Impact of US earning season sends shudders through global economy
With the global economy showing all the balance and poise of a drunk monkey riding a unicycle along a greased-up tightrope, the US earnings season has never been more closely scrutinised, as the effects of the results from the States seep all the way down to New Zealand’s corner of the world.
The season, which unofficially kicked off on this week, had an immediate impact on a local level, with the New Zealand dollar falling back a cent as currency investors scuttled back to safe-haven money.
A five-week rally on Wall Street came to an abrupt halt last week as that caution over the season reached its peak, with other global markets following the lead of the US and also pulling back.
Like any other earnings or results season, surprise remains the name of the game, with both good and bad news having an impact as some of the world’s largest companies reveal profits and losses that put many GDPs in their shadows.
But this earnings season is coming under closer scrutiny, as each surprise has a massive impact that bounces around the world, with investors looking for any reason or excuse to dive for cover.
The surprises started early, as Goldman Sachs pulled a $1.7 billion quarterly profit out of its hat and promised to pay back the federal government funds received under the bank rescue plan, by raising $5 billion in a public offering.
This result eased some fears that the banks would find it difficult to recover in the current climate.
JP Morgan Chase revealed overnight its first quarter profit has dropped by 10%, mainly due to a alarming growth in reserves for consumer loan losses, although its investment banking business saw gains from robust debt trading and underwriting gains.
Citigroup is due to reveal its results at the end of the week.
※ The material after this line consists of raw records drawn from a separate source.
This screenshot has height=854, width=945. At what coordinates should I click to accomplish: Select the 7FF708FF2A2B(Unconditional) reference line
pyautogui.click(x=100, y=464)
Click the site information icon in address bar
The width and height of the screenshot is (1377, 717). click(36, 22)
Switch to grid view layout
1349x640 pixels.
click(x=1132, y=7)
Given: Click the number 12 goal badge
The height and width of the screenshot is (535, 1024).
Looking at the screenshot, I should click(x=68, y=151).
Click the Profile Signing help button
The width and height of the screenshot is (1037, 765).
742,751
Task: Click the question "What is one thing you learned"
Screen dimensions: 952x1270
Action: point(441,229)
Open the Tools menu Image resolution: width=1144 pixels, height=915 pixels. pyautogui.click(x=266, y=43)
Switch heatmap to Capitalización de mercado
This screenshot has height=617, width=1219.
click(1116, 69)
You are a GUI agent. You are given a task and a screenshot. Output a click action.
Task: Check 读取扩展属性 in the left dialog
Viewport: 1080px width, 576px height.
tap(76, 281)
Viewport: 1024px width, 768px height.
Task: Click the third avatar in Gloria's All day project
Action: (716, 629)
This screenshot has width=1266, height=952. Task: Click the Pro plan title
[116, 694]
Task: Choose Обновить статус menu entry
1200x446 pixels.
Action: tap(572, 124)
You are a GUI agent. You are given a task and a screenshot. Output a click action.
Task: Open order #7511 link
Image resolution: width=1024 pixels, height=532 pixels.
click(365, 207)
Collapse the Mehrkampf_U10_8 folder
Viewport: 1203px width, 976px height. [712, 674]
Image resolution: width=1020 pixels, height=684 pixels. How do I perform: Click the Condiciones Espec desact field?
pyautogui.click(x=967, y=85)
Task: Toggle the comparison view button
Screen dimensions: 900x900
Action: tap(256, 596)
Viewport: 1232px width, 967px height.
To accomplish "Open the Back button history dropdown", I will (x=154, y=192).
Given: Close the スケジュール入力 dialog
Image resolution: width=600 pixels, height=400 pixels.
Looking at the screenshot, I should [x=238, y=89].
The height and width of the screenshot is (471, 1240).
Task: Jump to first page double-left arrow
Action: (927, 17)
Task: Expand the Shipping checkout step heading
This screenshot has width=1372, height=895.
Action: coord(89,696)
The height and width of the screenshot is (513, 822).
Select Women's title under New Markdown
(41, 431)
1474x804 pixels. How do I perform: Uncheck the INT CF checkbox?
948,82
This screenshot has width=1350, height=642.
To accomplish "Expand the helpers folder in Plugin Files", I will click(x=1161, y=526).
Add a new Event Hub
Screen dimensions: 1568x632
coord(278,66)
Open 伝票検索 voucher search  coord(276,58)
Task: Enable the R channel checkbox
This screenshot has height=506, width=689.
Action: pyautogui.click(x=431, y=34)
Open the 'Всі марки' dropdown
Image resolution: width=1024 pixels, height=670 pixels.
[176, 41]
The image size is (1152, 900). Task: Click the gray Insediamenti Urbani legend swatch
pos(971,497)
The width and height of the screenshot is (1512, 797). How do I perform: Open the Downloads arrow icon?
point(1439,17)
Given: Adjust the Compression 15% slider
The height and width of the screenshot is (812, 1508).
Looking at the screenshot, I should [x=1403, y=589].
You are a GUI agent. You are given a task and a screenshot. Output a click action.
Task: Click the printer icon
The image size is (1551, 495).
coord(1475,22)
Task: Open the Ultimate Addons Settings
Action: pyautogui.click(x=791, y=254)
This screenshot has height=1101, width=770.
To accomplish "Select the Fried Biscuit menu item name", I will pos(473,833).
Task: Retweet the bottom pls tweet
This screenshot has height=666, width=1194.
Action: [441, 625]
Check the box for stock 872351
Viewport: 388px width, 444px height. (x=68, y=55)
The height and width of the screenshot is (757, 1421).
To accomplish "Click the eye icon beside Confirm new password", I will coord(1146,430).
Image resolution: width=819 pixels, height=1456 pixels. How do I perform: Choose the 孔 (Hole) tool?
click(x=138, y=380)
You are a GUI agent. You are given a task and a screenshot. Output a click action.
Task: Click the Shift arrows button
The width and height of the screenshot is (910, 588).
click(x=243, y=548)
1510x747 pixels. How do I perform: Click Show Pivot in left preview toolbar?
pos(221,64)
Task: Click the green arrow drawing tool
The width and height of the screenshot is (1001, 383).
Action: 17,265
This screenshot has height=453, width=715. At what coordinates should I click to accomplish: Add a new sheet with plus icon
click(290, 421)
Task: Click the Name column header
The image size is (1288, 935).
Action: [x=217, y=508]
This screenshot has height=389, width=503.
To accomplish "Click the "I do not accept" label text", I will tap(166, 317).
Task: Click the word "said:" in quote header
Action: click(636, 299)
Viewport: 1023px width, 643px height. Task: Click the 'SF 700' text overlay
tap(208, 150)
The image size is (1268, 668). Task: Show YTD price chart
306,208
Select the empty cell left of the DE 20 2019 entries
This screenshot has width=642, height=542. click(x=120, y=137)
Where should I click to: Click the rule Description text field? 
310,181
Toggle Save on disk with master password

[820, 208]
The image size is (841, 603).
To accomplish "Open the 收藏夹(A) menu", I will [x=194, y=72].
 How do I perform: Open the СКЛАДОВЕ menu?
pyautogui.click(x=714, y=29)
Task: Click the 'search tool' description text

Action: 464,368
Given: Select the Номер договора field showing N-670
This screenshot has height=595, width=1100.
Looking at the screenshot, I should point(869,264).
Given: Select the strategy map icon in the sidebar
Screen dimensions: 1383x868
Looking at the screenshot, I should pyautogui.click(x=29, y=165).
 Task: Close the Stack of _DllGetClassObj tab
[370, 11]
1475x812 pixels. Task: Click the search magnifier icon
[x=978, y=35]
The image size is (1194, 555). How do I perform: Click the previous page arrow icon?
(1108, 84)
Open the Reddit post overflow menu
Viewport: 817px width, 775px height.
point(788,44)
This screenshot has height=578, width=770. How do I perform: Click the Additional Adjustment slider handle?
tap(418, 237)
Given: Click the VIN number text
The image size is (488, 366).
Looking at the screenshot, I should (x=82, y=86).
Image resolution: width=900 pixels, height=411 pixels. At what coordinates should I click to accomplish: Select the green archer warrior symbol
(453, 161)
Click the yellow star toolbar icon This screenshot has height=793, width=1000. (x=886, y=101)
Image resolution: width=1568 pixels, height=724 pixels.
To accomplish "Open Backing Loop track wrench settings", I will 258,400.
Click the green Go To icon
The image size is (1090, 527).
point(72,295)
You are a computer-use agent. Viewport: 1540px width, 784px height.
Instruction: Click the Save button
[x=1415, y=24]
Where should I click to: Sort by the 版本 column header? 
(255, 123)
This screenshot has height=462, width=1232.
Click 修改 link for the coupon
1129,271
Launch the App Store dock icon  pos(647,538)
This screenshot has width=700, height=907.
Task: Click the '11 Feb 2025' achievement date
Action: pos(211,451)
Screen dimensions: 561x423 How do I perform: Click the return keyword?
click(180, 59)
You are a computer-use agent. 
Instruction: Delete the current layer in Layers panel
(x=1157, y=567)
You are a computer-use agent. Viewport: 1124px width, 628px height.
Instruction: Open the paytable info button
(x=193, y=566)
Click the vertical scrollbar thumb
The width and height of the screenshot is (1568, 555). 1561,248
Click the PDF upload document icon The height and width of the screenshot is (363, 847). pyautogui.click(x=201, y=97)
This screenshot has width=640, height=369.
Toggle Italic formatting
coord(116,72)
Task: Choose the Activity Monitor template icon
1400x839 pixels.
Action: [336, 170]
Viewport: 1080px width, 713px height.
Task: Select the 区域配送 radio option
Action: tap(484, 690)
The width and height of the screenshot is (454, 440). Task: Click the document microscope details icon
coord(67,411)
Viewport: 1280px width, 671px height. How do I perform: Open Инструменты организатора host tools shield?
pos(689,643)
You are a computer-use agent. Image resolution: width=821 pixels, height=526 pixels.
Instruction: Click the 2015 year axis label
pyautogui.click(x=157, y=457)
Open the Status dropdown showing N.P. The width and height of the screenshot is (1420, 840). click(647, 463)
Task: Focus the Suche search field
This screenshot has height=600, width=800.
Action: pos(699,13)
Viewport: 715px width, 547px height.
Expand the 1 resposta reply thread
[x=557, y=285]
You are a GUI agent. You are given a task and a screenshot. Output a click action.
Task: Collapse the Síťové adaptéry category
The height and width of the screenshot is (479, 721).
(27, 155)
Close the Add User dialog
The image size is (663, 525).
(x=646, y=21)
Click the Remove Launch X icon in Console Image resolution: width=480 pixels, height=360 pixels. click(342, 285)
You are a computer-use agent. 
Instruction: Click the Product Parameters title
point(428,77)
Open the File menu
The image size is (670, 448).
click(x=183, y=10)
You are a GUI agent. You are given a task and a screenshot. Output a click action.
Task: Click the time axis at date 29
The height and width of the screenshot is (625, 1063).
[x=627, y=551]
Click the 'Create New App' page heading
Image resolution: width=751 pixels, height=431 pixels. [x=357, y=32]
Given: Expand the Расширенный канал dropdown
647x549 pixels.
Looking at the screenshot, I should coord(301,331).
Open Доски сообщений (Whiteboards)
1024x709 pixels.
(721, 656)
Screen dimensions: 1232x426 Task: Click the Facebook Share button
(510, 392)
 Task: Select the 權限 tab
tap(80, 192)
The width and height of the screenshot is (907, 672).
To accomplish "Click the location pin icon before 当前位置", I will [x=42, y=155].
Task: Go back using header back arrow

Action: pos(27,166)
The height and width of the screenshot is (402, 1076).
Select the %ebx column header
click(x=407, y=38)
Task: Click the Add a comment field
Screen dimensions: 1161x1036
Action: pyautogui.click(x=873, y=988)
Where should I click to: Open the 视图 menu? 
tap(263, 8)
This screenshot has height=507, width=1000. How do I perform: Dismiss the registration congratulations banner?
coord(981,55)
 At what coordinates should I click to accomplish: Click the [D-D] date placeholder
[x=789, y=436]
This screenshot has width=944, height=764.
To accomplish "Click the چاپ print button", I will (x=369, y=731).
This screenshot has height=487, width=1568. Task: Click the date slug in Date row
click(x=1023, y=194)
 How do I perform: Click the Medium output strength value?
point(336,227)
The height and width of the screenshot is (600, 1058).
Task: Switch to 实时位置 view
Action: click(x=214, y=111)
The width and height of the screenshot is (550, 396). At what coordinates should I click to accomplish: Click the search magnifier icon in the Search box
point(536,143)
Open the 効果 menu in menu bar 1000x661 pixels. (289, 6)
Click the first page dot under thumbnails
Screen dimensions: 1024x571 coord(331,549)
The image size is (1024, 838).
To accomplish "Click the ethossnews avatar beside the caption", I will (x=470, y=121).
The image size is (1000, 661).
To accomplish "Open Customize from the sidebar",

Along with JP Morgan Chase, the bank reported gains for January and February, but December was a bad month for most.
Wells Fargo, one of the biggest home lenders in the States, couldn’t wait for the season to begin and last week proudly forecast a US$3 billion profit for the first quarter.
While AIG is still a long, long way from crawling out of the hole it dug for itself, it can also take some comfort in the fact that it can’t get much worse and is unlikely to see a repeat of its massive fourth quarter losses.
On the IT front, Google saw its first quarter net income increase from US$1.3 billion last year to $1.4 billion, while Nokia saw its sales of mobile phones dip below 100 million units, as revenue fell 27% and profit plummeted to €4 million from €1.2 billion a year ago.
Optimism was also dented by Intel's results, with its profit down 55% to $647 million.
But too much optimism could also be harmful, with many analysts predicting that a sustained pick-up in earnings won’t begin until the first quarter of 2010 and expressing concerns that if current hopes of an earlier recovery prove false, the extra disappointment will lead to new market lows.
Companies with local interests will also be keeping an eye on how their bigger competitors are doing.
Rio Tinto may be a little more reluctant to fire its Tiwai Point smelter back into full production when US aluminium giant Alcoa kicked off the season with a US$470 million loss and this decision could have further knock-on effects on the New Zealand power grid.
In the computer market, Intel has revealed it believes PC sales bottomed out during the first quarter as its income fell from $1.4 billion in the same period last year to $647 million, while revenue fell from $9.7 billion to $7.1 billion.
While forecasting the future of the world economy has always been difficult, there is still general agreement that any global recovery will take a while and could still be a long time coming.
With the inevitability of more shocks and surprises in the current months, the shudders from the impact will continue to be felt in New Zealand.
But despite this, the global economy is still chugging along, so maybe the drunk monkey’s balancing act isn’t so bad after all as he manages to stay on the tightrope.